Web Sharing
Create shareable links to interactive 3D code visualizations. Anyone with the link can view the visualization in their browser — no account needed.
Shares are zero-knowledge: the server stores only an encrypted blob. The encryption key lives in the URL fragment (#k=...), which browsers never send to the server.
How It Works
When you run codelayers share, the CLI:
- Parses your codebase with tree-sitter (11 languages supported)
- Builds a dependency graph (files, functions, classes, imports, calls, references)
- Computes metrics (LOC, cyclomatic complexity, PageRank, topological depth)
- If
--base/--headspecified: computes a PR diff with per-file line stats and blast radius - Fetches your saved overlays (named file groups with colors)

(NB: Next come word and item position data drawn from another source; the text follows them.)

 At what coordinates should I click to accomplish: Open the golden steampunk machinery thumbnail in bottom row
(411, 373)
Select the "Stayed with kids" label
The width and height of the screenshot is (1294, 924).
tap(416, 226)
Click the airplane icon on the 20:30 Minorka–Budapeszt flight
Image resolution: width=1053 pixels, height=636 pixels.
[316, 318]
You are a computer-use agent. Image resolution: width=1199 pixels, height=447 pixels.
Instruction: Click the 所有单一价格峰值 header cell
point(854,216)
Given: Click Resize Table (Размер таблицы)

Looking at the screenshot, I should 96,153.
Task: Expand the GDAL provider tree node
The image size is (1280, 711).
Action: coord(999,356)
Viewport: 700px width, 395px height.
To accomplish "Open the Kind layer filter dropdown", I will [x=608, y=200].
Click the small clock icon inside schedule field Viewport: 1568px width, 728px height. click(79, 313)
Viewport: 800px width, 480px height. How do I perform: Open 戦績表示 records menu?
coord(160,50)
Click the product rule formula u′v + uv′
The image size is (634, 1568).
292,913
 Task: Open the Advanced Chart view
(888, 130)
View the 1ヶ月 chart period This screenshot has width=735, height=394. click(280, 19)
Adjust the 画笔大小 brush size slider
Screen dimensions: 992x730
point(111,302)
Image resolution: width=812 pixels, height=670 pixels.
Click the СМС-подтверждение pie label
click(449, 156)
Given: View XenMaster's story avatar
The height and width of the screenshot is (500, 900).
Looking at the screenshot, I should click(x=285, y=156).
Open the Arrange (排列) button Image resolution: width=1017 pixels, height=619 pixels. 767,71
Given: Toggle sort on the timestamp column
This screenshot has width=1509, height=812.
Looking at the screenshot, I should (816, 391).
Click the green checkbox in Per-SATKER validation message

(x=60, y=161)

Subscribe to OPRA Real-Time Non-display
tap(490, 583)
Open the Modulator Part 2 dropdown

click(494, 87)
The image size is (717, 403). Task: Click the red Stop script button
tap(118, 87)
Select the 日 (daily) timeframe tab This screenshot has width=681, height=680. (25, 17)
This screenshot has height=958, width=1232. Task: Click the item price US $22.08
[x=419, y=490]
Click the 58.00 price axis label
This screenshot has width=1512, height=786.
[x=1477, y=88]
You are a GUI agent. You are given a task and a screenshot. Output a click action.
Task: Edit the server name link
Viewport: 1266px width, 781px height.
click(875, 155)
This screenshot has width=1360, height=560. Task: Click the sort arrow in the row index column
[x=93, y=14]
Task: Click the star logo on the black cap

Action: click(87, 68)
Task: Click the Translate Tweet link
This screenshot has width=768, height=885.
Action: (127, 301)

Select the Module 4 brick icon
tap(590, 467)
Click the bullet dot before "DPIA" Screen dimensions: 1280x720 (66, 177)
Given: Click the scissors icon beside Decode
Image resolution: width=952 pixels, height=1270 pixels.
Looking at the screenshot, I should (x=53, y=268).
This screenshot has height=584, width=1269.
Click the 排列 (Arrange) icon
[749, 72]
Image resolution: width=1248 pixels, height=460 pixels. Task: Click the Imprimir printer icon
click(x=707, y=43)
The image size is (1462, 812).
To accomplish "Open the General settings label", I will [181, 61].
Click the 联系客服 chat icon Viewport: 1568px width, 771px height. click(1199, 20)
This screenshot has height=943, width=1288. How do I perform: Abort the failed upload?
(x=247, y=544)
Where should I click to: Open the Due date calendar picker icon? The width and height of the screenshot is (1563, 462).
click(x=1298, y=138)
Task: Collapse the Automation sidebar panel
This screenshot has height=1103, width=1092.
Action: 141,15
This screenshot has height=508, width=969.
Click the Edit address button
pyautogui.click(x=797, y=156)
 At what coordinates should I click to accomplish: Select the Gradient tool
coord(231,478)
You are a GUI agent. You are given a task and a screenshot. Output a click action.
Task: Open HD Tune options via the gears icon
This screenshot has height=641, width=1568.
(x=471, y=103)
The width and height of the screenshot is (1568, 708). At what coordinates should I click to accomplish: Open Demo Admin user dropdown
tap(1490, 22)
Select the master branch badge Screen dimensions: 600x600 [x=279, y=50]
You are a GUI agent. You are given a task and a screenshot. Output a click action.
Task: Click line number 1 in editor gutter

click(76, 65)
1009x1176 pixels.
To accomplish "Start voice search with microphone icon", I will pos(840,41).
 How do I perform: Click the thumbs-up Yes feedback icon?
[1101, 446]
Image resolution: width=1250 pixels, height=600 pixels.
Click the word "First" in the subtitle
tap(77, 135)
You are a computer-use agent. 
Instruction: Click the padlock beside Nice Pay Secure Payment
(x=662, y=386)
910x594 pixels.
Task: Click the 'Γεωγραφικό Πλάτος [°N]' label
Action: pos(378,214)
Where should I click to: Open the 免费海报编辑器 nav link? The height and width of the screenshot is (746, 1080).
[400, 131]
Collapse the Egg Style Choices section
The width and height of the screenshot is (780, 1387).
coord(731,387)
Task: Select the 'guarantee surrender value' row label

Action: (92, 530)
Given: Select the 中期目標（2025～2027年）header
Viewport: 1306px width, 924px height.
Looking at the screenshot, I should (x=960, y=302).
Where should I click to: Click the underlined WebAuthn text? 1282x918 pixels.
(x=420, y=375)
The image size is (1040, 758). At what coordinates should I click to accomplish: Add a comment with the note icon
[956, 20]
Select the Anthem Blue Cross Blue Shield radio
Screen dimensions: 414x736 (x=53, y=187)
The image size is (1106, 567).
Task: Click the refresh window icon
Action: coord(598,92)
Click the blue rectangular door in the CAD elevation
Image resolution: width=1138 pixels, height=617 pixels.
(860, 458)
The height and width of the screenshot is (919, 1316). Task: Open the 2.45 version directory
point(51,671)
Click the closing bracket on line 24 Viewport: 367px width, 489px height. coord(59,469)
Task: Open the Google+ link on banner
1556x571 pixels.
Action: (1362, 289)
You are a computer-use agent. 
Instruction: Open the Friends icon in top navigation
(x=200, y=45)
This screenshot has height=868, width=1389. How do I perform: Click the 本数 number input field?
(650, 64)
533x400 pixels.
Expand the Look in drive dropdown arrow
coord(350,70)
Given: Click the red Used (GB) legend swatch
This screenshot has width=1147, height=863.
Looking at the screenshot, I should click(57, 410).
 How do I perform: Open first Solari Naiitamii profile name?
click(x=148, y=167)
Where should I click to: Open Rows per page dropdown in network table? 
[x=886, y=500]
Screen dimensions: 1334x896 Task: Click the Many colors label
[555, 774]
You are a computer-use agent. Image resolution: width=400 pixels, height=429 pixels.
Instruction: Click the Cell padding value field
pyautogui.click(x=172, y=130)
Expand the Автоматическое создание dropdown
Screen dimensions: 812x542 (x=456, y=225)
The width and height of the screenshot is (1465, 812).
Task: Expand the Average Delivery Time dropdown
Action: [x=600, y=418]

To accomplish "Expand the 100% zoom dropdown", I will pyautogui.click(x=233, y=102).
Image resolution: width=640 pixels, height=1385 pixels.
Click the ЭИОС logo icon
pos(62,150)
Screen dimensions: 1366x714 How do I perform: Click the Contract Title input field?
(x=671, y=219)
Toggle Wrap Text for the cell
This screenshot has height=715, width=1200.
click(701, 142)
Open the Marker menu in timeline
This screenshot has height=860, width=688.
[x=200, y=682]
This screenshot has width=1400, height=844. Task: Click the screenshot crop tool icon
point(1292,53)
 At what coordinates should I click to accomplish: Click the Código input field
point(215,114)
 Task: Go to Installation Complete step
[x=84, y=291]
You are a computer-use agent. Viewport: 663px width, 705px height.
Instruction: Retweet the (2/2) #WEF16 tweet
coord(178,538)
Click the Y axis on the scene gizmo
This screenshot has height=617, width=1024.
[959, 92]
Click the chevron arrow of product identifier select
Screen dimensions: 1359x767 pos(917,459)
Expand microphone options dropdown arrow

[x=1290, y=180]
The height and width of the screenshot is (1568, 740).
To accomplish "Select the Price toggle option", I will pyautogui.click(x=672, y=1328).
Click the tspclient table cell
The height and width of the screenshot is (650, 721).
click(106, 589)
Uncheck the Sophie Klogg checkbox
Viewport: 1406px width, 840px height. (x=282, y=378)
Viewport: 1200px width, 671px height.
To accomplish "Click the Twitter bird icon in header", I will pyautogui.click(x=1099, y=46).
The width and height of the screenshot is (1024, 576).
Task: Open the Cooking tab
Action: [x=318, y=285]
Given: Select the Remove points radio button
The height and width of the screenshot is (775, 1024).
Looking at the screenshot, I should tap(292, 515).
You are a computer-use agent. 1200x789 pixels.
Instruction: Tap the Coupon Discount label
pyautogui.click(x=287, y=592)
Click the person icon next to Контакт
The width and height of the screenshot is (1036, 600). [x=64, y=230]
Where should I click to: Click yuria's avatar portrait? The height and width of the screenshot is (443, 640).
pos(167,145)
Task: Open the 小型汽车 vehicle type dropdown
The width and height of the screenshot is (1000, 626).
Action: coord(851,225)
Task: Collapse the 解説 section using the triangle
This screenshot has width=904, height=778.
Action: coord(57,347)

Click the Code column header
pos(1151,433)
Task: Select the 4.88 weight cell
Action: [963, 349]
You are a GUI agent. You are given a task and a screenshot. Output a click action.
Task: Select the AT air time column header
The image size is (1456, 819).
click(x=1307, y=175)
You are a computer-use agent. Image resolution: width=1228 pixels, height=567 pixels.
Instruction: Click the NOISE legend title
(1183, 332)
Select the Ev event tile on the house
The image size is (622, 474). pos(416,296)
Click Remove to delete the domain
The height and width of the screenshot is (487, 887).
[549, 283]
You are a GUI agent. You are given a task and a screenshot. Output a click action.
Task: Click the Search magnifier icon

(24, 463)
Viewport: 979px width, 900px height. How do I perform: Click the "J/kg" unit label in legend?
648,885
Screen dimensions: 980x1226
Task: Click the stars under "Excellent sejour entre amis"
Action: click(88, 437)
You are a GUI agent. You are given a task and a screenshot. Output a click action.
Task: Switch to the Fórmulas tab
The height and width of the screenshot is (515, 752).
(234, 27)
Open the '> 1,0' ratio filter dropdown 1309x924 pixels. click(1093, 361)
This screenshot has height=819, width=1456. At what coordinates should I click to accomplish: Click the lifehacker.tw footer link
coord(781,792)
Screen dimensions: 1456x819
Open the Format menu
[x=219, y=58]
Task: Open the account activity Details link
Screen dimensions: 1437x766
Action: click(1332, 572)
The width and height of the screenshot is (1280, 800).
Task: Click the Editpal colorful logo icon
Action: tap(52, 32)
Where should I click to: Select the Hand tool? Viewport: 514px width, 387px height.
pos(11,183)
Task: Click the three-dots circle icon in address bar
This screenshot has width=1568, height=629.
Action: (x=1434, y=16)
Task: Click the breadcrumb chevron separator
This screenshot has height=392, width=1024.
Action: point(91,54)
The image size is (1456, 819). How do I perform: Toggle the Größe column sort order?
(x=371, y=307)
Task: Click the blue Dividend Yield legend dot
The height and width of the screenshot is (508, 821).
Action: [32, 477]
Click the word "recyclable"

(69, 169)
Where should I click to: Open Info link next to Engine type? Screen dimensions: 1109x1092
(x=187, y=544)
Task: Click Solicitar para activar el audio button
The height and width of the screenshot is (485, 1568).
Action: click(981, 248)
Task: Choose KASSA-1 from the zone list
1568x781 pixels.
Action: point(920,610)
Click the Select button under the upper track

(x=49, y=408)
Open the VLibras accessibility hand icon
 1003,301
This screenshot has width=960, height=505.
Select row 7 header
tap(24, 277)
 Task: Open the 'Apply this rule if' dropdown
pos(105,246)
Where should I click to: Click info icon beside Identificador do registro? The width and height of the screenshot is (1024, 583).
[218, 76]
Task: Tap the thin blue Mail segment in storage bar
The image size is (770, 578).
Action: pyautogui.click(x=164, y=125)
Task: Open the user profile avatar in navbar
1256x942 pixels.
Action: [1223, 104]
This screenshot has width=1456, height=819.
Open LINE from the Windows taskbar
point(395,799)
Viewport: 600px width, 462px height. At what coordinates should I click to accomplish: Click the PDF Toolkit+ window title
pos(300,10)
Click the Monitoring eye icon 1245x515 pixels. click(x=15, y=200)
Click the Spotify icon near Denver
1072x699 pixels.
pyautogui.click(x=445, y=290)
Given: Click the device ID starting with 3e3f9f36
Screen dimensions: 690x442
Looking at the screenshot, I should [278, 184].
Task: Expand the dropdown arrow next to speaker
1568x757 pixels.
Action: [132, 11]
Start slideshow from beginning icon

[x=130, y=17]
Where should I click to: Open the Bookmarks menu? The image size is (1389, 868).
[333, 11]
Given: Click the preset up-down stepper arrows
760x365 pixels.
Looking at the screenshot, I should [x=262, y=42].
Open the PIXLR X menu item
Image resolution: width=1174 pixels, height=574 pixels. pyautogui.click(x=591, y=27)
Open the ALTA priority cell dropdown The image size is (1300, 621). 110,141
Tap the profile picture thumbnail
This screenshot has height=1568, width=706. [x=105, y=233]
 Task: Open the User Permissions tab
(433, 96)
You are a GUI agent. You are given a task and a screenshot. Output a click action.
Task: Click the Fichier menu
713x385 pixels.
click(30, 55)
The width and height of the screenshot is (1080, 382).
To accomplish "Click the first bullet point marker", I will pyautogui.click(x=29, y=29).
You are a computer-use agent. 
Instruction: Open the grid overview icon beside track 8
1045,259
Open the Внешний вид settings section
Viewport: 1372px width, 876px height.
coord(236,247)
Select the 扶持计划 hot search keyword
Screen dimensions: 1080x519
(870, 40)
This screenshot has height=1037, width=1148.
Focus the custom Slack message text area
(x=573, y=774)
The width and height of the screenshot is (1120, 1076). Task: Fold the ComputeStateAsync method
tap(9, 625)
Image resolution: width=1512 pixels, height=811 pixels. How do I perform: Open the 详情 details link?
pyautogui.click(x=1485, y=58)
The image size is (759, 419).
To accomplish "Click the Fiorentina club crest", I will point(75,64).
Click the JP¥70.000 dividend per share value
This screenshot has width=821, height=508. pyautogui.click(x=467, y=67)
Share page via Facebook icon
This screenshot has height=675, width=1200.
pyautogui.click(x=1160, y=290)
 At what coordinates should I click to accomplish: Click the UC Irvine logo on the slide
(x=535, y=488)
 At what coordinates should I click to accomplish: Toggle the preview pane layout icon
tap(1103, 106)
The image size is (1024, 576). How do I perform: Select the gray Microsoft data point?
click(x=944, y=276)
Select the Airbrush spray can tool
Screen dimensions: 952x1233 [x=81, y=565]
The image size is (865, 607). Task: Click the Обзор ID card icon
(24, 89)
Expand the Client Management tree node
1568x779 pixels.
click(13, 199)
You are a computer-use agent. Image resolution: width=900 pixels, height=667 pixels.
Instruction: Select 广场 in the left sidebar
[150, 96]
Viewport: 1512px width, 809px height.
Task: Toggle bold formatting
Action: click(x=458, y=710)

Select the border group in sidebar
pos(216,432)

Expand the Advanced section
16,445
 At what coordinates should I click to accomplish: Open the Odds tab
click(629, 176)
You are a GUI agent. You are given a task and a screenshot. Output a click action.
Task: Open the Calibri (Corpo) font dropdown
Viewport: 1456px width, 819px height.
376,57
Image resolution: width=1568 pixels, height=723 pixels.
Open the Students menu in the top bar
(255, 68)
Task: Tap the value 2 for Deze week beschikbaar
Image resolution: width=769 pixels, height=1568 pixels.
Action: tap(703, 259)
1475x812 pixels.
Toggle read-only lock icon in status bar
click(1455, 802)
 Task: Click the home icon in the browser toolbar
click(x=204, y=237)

- Generates a random 256-bit AES key
- Serializes everything to JSON, gzip compresses, encrypts with AES-256-GCM
- Uploads the encrypted blob to the backend and receives a share URL
- Appends
#k={base64url_key}to the URL — the key never touches the server
The result is a URL like:
https://app.codelayers.ai/s/{share-id}#k={base64url-encoded-key}
Creating a Share
# Share current directory (uncommitted changes as blast radius)
codelayers share
# Share a specific repo
codelayers share /path/to/repo
# PR mode: compare base to head
codelayers share . --base origin/main --head HEAD
# Customize expiry
codelayers share --expires 30
# Machine-readable output (for CI/CD)
codelayers share --format json
See the CLI Reference for the full list of flags.
Share Limits
Creating shares requires a Pro subscription. Anyone with the link can view a share for free — no account needed.
| Limit | Value |
|---|---|
| Max expiry | 90 days |
| Max views | Unlimited |
| Max payload size | 50 MB |
Managing Shares
# List all shares
codelayers shares list
# List shares for a specific repo
codelayers shares list /path/to/repo
# Copy share URL to clipboard (macOS)
codelayers shares copy <share-id>
# Show share details
codelayers shares info <share-id>
# Delete a share
codelayers shares remove <share-id>
# Remove all expired shares from local history
codelayers shares cleanup
See the CLI Reference for full details.
The Web Viewer
Anyone with the share link can open it in a browser to see an interactive 3D visualization. No account or download required.
View Modes
The viewer has three color modes:
| Mode | Description |
|---|---|
| Depth | Color by topological depth in the dependency graph. Cyan at the foundations cycling through to green at the entry points. |
| Git | Color by git change status. Green = added, Red = removed, Orange = modified, Gray = unchanged. |
| Impact | Color by blast radius distance from changed files. Red = changed, Orange = 1 hop, Yellow = 2 hops, Green = 3 hops, Teal = 4+ hops, Gray = unaffected. |
Impact mode is the default when the share includes changed files (e.g., PR shares). Otherwise, Depth mode is the default.
Interactive Features
- Click a node to select it — shows file name, path, LOC, and metrics
- Selected node highlights: imports shown in green, dependents shown in orange
- Overlays: colored rings around nodes for named file groups (e.g., "Auth Layer")
- PR link: if the share is linked to a PR, shows the PR title with a clickable link to GitHub
What's in the Payload
Each share includes the full dependency graph with per-file metadata:
| Metric | Description |
|---|---|
| loc | Lines of code |
| cyclomatic_complexity | Code complexity metric |
| cognitive_complexity | Cognitive complexity metric |
| nesting_depth | Maximum nesting depth |
| last_modified | Last git modification date |
| change_frequency | Commits per month (last year) |
For PR shares, each node also includes lines added, lines deleted, and whether the file was modified, added, or deleted.
Security
The server never sees your code. All it stores is an encrypted blob, an IV, and metadata like expiry and view count.
The encryption key is in the URL fragment (#k=...). Browsers never send fragments to the server, so the key stays between you and whoever you share the link with.
Share keys are random — not derived from your mnemonic. Revoking a share deletes the encrypted blob from the server. Anyone with the link after that gets a 404.
For a deeper look at the security model, see Privacy.